Their Kind by Scott Wiggerman

Far beyond town, high atop white cliffs,
in three old houses that undulate with the wind,
three loners live on the edge of the sea.

In the first house: a fat man with four black cats,
a rusty typewriter, and the hiss of surf far below.
Clicking and clacking an epic no one will read,

he sits on his plush tush in a kingdom of words.
Ink, Coal, Pitch and Shadow shift positions
and likely think him mad. The townspeople do.

In the second house dodders a wizened crone
and her foul-smelling cauldron of tinctures,
her long, bony fingers brittle as kindling.

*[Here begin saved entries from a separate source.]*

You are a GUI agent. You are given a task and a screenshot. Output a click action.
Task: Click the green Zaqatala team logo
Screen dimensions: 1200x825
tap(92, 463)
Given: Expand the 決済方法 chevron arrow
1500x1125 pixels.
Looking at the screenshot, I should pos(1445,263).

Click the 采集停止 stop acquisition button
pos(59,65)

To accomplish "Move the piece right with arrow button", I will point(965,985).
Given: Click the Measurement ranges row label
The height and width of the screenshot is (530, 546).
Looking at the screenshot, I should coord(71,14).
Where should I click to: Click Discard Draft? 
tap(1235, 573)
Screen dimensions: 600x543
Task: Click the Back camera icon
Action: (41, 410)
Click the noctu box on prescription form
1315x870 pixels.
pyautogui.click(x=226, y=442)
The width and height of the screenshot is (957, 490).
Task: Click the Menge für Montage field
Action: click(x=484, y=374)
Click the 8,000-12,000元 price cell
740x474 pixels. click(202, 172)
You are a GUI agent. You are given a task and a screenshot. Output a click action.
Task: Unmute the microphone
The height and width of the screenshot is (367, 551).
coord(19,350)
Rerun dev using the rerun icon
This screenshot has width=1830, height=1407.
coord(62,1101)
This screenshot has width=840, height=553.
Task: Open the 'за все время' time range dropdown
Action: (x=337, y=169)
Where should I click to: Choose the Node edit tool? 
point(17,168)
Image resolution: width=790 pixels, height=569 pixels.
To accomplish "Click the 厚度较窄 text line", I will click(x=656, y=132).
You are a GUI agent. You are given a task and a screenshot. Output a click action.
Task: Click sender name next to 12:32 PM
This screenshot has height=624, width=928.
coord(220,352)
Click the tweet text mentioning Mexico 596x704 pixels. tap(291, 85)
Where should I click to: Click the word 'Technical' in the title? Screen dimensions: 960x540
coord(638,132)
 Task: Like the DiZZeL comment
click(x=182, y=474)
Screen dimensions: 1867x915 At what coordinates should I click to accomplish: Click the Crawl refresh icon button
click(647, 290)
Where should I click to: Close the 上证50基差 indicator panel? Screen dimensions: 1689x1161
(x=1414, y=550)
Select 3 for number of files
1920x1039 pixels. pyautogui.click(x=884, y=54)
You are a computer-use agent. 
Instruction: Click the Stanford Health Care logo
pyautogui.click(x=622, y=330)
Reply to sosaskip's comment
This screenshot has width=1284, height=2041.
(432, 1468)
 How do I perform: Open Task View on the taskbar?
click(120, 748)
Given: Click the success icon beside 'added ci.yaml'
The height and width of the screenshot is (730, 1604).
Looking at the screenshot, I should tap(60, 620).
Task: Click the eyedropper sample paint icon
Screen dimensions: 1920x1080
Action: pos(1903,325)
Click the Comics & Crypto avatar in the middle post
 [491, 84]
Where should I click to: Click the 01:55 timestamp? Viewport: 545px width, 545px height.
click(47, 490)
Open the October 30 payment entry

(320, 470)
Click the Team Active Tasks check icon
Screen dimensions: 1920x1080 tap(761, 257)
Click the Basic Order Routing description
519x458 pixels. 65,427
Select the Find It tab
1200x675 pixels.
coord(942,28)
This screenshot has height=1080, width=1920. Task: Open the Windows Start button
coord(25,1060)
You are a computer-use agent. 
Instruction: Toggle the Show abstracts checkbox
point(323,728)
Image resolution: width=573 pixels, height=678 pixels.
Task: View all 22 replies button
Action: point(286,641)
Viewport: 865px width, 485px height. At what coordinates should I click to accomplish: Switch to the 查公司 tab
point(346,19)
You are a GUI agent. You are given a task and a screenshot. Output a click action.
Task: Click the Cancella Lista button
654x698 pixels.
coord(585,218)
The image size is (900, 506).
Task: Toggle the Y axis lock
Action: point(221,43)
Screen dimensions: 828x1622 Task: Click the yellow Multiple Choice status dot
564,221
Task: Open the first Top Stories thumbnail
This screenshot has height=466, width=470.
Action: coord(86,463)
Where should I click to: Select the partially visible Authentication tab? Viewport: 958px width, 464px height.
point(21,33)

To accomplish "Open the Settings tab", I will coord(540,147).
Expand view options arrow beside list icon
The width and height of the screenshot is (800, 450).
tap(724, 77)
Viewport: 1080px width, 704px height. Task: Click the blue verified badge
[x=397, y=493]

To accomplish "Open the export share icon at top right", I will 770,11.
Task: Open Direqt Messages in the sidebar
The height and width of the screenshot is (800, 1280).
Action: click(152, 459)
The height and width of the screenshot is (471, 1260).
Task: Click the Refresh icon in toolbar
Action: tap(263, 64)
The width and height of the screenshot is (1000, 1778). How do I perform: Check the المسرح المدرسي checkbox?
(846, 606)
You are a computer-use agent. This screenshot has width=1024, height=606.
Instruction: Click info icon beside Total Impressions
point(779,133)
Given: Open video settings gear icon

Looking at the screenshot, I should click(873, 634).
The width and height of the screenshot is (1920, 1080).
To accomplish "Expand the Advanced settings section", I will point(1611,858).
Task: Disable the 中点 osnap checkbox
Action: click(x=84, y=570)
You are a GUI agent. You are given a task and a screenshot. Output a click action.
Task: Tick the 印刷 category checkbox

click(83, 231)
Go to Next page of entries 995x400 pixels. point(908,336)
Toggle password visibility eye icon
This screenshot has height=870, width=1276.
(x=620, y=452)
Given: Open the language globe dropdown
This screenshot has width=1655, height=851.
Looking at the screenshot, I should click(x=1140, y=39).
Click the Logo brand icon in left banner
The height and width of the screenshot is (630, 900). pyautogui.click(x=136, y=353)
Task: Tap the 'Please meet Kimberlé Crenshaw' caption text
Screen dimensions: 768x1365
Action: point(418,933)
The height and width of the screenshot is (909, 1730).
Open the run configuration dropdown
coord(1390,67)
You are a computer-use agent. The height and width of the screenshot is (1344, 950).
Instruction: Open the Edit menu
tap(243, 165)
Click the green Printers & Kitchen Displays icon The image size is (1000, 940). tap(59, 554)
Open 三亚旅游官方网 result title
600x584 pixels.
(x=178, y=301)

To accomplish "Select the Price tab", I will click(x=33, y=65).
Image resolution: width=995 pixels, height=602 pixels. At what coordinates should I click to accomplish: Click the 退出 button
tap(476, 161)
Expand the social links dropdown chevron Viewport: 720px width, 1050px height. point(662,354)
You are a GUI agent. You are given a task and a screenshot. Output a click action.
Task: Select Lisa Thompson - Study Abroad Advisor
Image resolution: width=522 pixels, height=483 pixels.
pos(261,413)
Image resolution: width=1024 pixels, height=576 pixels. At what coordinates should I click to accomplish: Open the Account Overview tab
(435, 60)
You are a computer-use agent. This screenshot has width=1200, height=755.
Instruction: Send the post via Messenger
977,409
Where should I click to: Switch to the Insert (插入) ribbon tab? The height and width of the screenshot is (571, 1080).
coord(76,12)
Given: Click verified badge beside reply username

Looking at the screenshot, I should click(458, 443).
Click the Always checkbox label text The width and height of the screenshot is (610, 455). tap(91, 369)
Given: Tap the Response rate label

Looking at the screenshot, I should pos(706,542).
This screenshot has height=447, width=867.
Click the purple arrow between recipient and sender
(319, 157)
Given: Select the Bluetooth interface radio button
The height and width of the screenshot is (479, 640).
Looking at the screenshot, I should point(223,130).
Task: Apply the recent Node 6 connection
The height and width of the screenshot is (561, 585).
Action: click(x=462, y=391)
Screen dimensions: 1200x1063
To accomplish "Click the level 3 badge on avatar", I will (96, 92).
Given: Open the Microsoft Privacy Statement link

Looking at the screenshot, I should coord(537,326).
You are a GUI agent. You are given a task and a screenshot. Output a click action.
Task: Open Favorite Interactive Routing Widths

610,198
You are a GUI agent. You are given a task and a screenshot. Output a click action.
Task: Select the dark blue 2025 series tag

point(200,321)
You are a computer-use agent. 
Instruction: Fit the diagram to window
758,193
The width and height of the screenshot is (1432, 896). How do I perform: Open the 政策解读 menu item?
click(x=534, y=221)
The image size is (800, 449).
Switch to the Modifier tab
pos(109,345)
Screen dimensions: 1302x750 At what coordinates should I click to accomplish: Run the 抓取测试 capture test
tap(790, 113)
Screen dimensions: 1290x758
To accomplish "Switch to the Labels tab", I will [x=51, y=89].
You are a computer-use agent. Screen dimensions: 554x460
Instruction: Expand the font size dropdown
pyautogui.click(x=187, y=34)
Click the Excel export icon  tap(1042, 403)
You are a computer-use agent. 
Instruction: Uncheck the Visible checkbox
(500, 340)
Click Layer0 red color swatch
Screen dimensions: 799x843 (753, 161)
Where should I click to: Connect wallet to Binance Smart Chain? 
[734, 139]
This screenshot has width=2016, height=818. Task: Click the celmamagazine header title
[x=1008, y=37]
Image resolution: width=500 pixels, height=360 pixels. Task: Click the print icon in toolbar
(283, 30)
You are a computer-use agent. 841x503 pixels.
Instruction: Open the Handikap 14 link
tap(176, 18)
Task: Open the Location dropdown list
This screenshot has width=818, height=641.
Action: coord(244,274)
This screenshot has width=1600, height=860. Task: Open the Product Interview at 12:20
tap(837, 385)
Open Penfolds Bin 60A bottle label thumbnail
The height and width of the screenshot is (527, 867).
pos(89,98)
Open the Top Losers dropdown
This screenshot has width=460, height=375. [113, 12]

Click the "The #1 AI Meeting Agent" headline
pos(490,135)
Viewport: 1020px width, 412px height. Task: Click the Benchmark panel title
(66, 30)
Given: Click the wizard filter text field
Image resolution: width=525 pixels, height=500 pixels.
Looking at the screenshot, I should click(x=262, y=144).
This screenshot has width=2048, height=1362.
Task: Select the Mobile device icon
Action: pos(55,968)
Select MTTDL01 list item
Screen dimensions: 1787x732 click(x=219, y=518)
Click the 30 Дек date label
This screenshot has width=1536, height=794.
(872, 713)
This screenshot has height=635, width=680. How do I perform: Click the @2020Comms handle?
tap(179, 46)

Her pet ferret runs circles around the brew,
claws at her skirt for attention, for Icicle knows
the witch can’t see him, can’t hear him.

Like a ghostly apparition, she cackles randomly.
The townspeople claim she’s two hundred years old,
surviving on mold spores and sea-salt.

In the third house: a self-proclaimed shaman,
a hairless albino with pink eyes, a brocaded robe,
and Bliss, a goat with a never-ending supply of milk.

He wasn’t always a holy man, didn’t always have visions.
A tumble down the rocks, a dent in his head, and everything
changed but the townspeople’s wicked opinions.

Loners, the three nod when crossing paths,
consider their grouping a kind of fate, a kind of magic,
what the shaman calls a festering accident.

In the woeful village, the townspeople hunt
for the next outcast, but fear disturbing the Trinity
balanced on the edge of the sea, the smoky green sea.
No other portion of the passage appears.